To get into the topic, it is useful to have some basic knowledge about graphs first. A knowledge graph is a structured representation of information that is presented in the form of entities (objects, people, or concepts) and their relationships to each other. The knowledge graph receives the data from a database, for example Wikidata, as an open source, news agencies, social media or editorial databases. If these are then displayed in a knowledge graph, you get the familiar blackboard image from countless crime films. All the people on the board are connected by red threads, making their relationships and networks visible, but the knowledge graph takes this to a new level with thousands of links and the ability to apply further algorithms to them. Basically a 3D blackboard with a built-in search.
A practical example from the editorial environment
I am writing a current story about new research on a meeting of several people in Potsdam who may not have been in contact with each other before. The Knowledge Graph, fed from a database, can search out all the links between the two people within seconds and thus perhaps provide research approaches for a multidimensionality of the story. Perhaps the two people were enrolled at the same university or had already met on another occasion?
A knowledge graph can provide knowledge that an editor has to learn and for which a great deal of learning effort is required for knowledge transfer in the editorial department in a very short time.

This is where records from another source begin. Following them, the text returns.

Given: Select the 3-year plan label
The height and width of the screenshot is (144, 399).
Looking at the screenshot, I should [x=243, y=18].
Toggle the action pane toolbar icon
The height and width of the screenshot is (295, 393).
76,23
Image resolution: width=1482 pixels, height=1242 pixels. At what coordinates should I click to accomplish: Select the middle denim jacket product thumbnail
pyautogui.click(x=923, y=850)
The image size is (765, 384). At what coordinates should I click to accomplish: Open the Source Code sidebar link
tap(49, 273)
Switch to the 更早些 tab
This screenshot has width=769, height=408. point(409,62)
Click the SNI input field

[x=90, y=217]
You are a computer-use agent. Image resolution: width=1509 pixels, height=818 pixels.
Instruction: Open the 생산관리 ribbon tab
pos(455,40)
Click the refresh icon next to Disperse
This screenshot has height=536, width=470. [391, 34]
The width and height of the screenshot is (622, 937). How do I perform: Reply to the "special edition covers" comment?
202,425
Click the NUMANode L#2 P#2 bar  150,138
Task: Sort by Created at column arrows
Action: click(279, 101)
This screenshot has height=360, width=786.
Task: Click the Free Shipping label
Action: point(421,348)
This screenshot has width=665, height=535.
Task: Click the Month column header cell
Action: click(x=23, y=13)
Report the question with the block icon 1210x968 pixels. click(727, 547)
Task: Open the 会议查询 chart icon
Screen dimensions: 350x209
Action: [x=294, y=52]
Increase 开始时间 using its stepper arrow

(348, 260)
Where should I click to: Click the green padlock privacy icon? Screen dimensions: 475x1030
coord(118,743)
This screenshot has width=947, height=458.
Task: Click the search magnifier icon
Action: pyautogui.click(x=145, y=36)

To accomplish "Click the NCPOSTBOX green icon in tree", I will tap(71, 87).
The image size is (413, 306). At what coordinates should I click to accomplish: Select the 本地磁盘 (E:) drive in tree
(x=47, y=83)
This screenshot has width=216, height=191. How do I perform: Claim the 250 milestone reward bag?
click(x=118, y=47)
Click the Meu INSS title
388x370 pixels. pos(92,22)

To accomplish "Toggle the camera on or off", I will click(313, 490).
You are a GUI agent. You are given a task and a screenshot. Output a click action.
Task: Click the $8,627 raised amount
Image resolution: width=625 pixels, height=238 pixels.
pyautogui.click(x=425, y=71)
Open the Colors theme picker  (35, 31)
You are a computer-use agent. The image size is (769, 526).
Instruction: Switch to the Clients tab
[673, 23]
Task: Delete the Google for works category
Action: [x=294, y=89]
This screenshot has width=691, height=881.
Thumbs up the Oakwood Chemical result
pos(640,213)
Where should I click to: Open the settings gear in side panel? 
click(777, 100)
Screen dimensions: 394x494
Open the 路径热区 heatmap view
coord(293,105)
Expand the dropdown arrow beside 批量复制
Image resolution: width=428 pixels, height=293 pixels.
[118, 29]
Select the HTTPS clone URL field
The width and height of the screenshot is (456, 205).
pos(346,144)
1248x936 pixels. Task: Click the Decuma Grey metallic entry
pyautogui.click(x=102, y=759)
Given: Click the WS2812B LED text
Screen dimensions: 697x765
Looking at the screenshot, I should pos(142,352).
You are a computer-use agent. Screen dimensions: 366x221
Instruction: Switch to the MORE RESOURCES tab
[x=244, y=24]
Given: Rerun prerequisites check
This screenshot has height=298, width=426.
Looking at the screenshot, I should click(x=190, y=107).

There is a risk that individual connections may remain undiscovered or be forgotten. The knowledge graph facilitates this transfer, it can make knowledge about objects, people, and entities easily transferable, and not just for people.
Large language models (LLM) such as ChatGPT or Bard can provide incorrect information or hallucinate.
They may be able to handle the language and context, but the underlying information is misleading or the facts are made up by the LLM. In an environment where we thrive on accurate information and where it is a top priority, we need reliability. And that is exactly what the combination of an LLM that bases its information on a knowledge graph provides.
Whereas LLM training requires an extremely large number of texts as training material in order to create language comprehension at all, the knowledge graph can be used to learn the connections between different pieces of information and the verified facts, free from trained fuzziness or errors.
A knowledge graph connects knowledge by representing information in the form of points (entities such as objects or people) and linking them with lines (relationships). The points represent individual elements of knowledge, while the lines show the relationships between them.
But this is just the beginning: processing in a knowledge graph offers further analysis options.
Machine learning makes other correlations visible that are difficult to access for human analysis. For example: “Which actresses under 1.60 cm have won an Oscar?” A research that would be more time-consuming without the database, but thanks to the graph only takes a few seconds.
The combination of knowledge graphs and LLMs enables the creation of specialized LLMs that not only master language, but can also generate precise information in any subject area – indispensable in future-proof companies or editorial offices.
This reliability is particularly important in light of upcoming regulatory requirements such as the EU’s Artificial Intelligence Act. Transparent and traceable LLMs based on knowledge graphs are better able to fulfill the prescribed rules, as they are more trustworthy and 100% traceable due to their contextual and verified data.
How can such a knowledge graph find its way into journalistic processes – a use case with CGI’s Open Media.
CGI OpenMedia meets DeepVA
The CGI OpenMedia Newsroom Computer System (NRCS) acts as a collaborative platform for journalists, providing the information, functionality, and transparency needed to meet the challenges of daily news production. It ensures maximum speed and scalability for journalistic workflows in broadcast news production, from wire search to scripting to playout control.
DeepVA’s integration with OpenMedia enables the seamless use of DeepVA’s intelligent features without the need to manage multiple applications. Journalists can quickly and easily obtain relevant information to support, improve and accelerate their daily research. DeepVA identifies people in the body text of an OpenMedia story and displays them along with interesting personal data such as a short description, date of birth and possible date of death. It also suggests similar OpenMedia stories and lists them in the current story with important details, allowing the user to automatically access all the details.